Impact on Fertility and Pregnancy

  • Submucous Fibroids: Because they distort the uterine cavity, these fibroids can interfere with embryo implantation, increase the risk of miscarriages, and cause fetal malpresentation (e.g., the baby failing to turn head-down before delivery). They should be removed if a woman is experiencing fertility issues.
  • Other Fibroids: If a fibroid does not protrude into the cavity but is larger than 5 cm or sits near the fallopian tubes, surgery may be considered if no other cause for infertility is identified.

Diagnostic Procedures

  • Ultrasound: Standard management involves both abdominal and transvaginal scans.
  • Saline Infusion Sonography: Injecting fluid into the cavity helps doctors get a highly clear look at intracavity (submucous) fibroids.
  • MRI: Used for "fibroid mapping" prior to surgery when multiple fibroids are present.
  • Hysteroscopy: A small telescope is guided through the cervix to evaluate the inner lining directly.

Treatment Pathways

1. Medical Symptom Management (For Bleeding)

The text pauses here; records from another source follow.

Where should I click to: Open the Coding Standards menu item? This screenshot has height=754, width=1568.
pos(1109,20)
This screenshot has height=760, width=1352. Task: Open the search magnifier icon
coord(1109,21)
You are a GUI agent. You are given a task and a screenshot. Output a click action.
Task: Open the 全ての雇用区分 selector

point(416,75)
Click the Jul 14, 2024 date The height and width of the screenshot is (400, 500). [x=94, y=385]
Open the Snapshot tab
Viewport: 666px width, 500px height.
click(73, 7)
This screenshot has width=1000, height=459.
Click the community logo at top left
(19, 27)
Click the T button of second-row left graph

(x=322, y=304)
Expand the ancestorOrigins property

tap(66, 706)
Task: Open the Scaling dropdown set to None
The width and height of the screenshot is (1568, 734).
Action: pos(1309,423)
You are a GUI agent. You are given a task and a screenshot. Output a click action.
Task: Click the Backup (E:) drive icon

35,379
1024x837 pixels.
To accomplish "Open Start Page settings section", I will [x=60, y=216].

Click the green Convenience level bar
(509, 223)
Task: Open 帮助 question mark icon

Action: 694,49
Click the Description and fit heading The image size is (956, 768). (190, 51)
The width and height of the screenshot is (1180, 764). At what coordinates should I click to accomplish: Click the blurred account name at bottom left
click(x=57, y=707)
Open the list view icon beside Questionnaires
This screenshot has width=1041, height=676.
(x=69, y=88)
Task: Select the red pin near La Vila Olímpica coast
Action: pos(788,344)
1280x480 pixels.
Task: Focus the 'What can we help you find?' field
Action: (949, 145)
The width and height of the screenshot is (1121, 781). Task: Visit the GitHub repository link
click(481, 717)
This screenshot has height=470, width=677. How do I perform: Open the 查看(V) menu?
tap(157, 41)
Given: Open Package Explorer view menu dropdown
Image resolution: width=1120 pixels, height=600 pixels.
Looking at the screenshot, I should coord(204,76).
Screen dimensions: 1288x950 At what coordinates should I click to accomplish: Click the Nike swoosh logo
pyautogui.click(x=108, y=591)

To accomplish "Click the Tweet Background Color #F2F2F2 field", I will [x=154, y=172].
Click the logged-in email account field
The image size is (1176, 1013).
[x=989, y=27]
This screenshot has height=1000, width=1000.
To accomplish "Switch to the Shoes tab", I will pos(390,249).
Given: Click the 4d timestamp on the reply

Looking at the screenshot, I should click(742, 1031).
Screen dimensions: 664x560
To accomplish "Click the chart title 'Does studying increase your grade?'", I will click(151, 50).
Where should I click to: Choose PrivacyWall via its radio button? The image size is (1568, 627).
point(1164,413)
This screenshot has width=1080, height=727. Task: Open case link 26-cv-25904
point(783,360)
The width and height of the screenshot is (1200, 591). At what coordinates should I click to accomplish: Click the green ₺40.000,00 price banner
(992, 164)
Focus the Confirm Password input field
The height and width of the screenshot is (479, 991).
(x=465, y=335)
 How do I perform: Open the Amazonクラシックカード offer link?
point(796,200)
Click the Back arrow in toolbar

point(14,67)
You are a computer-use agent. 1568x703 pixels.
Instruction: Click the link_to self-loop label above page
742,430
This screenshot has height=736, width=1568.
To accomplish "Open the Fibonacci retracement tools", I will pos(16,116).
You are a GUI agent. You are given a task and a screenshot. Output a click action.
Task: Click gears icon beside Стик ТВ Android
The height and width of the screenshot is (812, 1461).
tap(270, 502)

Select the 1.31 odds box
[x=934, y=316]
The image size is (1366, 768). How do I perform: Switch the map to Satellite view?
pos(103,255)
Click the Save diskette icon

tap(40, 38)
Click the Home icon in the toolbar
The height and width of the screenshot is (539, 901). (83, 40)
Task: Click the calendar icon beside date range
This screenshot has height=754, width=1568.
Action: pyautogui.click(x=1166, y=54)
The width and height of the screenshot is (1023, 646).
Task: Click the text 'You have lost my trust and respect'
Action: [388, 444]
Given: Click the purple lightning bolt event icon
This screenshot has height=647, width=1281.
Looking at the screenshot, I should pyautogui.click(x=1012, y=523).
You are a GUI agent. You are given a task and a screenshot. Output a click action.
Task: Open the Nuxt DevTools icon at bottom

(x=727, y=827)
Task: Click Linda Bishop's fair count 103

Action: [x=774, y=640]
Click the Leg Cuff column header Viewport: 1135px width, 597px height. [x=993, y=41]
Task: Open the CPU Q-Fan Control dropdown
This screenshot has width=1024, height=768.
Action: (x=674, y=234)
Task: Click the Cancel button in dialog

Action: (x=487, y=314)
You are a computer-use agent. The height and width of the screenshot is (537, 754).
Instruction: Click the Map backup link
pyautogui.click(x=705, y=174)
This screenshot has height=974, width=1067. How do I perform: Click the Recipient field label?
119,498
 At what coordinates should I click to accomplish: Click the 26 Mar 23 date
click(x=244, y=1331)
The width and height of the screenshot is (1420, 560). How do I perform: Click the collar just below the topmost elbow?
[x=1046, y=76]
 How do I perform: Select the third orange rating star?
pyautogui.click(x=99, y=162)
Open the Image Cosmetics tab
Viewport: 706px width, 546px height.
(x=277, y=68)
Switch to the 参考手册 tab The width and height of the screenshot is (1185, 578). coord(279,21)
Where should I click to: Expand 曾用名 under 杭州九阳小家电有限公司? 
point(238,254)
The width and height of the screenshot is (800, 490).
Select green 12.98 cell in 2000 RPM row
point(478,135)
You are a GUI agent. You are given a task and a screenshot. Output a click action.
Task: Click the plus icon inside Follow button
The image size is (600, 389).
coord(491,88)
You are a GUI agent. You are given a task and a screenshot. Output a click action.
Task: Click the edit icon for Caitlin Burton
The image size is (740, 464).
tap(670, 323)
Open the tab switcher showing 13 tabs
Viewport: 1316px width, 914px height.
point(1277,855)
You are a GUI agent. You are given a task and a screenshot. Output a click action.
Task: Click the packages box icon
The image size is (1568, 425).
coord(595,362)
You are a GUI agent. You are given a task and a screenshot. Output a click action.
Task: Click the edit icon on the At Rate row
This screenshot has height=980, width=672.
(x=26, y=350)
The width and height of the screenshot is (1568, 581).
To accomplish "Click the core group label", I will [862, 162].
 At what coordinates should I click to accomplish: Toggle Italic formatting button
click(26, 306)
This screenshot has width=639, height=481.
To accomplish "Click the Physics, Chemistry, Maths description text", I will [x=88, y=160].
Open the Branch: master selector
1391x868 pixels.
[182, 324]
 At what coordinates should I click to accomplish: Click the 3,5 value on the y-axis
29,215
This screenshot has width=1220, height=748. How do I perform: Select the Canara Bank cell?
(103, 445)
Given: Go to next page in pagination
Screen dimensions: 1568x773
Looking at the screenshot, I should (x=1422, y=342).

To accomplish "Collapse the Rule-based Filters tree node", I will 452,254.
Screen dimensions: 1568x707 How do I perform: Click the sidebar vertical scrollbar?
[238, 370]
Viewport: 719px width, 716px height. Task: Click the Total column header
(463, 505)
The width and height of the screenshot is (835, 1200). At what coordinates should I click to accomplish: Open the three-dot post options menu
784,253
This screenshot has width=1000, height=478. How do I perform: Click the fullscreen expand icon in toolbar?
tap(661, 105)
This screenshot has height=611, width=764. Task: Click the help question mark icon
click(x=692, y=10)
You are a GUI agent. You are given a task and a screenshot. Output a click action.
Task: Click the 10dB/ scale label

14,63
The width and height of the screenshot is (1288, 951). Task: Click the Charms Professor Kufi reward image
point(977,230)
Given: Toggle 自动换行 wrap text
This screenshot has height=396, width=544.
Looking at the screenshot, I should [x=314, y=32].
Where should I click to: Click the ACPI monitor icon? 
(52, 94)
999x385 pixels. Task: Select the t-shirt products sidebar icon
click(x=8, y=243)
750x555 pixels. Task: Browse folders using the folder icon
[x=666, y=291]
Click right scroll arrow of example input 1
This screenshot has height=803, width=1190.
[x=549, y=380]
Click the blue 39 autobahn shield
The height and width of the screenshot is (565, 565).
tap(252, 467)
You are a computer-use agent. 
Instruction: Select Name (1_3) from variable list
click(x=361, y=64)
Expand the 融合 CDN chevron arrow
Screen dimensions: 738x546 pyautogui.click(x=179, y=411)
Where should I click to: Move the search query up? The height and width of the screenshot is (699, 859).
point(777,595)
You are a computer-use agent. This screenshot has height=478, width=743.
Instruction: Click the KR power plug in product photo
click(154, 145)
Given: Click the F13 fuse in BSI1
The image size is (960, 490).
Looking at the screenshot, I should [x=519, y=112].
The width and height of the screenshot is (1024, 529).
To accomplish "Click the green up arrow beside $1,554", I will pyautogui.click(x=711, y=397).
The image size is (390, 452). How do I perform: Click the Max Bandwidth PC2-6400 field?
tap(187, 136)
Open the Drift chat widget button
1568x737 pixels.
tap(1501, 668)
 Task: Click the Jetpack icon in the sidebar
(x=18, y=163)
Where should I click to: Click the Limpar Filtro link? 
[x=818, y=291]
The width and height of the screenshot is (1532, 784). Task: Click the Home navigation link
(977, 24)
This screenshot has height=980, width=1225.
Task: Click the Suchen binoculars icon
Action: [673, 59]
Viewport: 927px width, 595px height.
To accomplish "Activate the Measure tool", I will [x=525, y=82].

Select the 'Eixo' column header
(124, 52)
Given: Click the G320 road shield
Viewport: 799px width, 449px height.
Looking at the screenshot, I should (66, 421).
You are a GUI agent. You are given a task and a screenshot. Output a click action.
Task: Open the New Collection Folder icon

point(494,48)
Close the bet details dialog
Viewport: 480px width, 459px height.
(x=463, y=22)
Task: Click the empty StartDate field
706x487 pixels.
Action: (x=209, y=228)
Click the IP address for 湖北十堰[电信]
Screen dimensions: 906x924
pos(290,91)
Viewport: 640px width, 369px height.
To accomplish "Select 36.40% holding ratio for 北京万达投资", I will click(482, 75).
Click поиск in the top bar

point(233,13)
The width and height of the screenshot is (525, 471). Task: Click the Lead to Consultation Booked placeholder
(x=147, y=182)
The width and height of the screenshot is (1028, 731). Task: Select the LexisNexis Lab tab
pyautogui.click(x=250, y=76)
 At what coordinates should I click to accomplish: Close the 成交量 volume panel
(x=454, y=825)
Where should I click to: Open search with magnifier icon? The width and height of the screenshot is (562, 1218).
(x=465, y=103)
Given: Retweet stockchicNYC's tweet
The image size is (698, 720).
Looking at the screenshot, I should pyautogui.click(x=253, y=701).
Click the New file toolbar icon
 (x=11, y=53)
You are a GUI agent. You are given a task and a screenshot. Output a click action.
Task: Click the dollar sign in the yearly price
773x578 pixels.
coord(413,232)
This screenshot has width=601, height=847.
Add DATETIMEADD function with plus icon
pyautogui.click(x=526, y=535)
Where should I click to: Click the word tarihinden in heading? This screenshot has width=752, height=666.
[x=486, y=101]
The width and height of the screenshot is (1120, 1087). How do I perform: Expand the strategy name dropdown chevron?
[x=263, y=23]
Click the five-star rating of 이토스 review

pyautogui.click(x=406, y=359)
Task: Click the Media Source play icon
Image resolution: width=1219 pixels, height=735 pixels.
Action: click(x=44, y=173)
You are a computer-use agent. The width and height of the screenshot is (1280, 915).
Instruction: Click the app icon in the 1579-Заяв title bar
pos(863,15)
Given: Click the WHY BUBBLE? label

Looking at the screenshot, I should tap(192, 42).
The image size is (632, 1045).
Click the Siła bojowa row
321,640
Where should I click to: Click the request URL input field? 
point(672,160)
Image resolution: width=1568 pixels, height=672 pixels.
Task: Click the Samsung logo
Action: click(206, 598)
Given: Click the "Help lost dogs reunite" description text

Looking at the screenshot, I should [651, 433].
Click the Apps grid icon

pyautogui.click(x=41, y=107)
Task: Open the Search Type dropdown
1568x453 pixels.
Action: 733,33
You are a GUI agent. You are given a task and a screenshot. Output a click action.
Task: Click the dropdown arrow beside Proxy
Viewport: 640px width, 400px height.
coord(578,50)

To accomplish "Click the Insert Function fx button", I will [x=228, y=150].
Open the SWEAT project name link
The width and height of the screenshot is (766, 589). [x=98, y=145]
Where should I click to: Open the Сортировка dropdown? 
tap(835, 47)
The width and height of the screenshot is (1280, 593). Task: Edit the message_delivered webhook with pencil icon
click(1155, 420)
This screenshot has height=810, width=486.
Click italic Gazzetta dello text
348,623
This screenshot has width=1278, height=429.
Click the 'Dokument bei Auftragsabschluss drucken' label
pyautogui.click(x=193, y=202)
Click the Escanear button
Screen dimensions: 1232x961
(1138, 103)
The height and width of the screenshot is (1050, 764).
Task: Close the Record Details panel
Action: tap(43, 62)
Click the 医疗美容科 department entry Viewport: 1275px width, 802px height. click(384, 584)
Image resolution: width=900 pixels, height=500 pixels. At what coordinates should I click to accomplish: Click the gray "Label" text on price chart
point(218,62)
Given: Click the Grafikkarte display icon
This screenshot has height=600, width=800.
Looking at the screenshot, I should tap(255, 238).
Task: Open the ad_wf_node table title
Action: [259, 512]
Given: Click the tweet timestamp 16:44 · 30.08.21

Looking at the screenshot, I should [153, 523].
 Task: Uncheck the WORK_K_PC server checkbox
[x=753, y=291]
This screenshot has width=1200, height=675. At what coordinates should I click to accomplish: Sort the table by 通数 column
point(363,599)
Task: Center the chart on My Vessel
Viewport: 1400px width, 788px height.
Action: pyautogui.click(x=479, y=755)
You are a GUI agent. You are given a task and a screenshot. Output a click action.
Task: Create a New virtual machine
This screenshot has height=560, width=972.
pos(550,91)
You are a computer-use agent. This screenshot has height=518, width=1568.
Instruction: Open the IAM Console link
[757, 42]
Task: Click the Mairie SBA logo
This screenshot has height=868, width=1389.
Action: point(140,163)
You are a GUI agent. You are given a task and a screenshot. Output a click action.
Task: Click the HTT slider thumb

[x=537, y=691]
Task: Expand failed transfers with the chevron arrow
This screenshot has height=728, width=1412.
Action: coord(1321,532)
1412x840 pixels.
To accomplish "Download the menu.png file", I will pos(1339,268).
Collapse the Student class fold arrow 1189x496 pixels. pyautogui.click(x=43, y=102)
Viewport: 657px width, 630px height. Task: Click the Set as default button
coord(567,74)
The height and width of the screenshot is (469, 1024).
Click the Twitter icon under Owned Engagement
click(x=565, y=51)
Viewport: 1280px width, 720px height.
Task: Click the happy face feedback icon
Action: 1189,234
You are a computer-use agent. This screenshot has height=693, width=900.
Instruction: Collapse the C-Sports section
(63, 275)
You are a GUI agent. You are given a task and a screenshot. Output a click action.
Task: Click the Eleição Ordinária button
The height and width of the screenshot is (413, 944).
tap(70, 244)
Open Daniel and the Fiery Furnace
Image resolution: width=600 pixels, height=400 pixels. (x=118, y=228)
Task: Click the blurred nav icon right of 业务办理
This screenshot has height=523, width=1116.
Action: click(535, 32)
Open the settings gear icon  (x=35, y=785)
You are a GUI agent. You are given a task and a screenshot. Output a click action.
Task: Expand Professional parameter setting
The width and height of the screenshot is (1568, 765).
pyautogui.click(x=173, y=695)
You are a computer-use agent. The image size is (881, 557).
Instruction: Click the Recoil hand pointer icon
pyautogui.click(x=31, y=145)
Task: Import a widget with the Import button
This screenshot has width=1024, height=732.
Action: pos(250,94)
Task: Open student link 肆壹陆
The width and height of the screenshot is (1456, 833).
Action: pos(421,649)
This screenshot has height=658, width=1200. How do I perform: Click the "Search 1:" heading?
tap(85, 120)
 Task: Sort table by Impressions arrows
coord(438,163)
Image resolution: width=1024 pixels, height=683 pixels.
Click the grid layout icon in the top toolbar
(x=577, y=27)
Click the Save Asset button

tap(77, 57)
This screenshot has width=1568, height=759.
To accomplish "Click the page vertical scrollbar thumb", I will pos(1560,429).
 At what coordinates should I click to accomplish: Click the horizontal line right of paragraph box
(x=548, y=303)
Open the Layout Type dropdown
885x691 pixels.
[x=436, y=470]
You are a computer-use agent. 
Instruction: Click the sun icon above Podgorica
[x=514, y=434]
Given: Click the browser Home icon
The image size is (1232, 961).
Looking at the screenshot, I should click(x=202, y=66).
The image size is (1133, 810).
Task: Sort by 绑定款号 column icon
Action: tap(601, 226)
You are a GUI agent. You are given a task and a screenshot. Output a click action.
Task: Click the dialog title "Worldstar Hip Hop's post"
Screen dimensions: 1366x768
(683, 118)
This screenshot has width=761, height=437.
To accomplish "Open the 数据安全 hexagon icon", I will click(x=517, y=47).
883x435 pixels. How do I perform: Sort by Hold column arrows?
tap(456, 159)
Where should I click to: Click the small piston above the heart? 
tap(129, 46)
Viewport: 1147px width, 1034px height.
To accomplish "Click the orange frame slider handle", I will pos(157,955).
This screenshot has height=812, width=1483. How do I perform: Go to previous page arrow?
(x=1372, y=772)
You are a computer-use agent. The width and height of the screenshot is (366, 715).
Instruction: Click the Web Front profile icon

  • Regular Heavy Bleeding: Managed temporarily with antifibrinolytics or NSAIDs like tranexamic acid and mefenamic acid.
  • Irregular Bleeding: Treated with combined contraceptive pills or progesterone tablets.
  • Mirena Coil: A levonorgestrel-releasing intrauterine system is highly effective for long-term bleeding management, provided the uterine cavity remains smooth and isn't heavily distorted.

2. Hormonal Shrinkage

  • GnRH Analogs: Short-term (3 to 6 months) injections induce a temporary, menopausal-like state. This starves the fibroids of estrogen, causing them to shrink and reduce their blood supply to make subsequent surgery easier or safer. It cannot be used long-term due to the risk of bone loss (osteoporosis).

3. Non-Surgical Procedures

  • Uterine Artery Embolization (UAE): Performed by an interventional radiologist, a catheter is guided through the thigh to the main blood vessels feeding the uterus. Tiny pellets are released to block the primary blood supply, causing the fibroids to shrink while the uterus continues to receive minimal blood from alternate sources.

4. Surgical Removal (Myomectomy)

  • Hysteroscopic Resection: Submucous fibroids completely inside the cavity are shaved away using a telescope inserted through the cervix, requiring no external cuts.
  • Laparoscopic Resection: One or two external or intramural fibroids can be excised via keyhole surgery through the tummy.
  • Open Surgery: Very large or numerous fibroids require traditional open abdominal surgery, usually using a horizontal line similar to a C-section scar.
  • Hysterectomy: If a woman's family is complete, removing the entire womb serves as the definitive solution.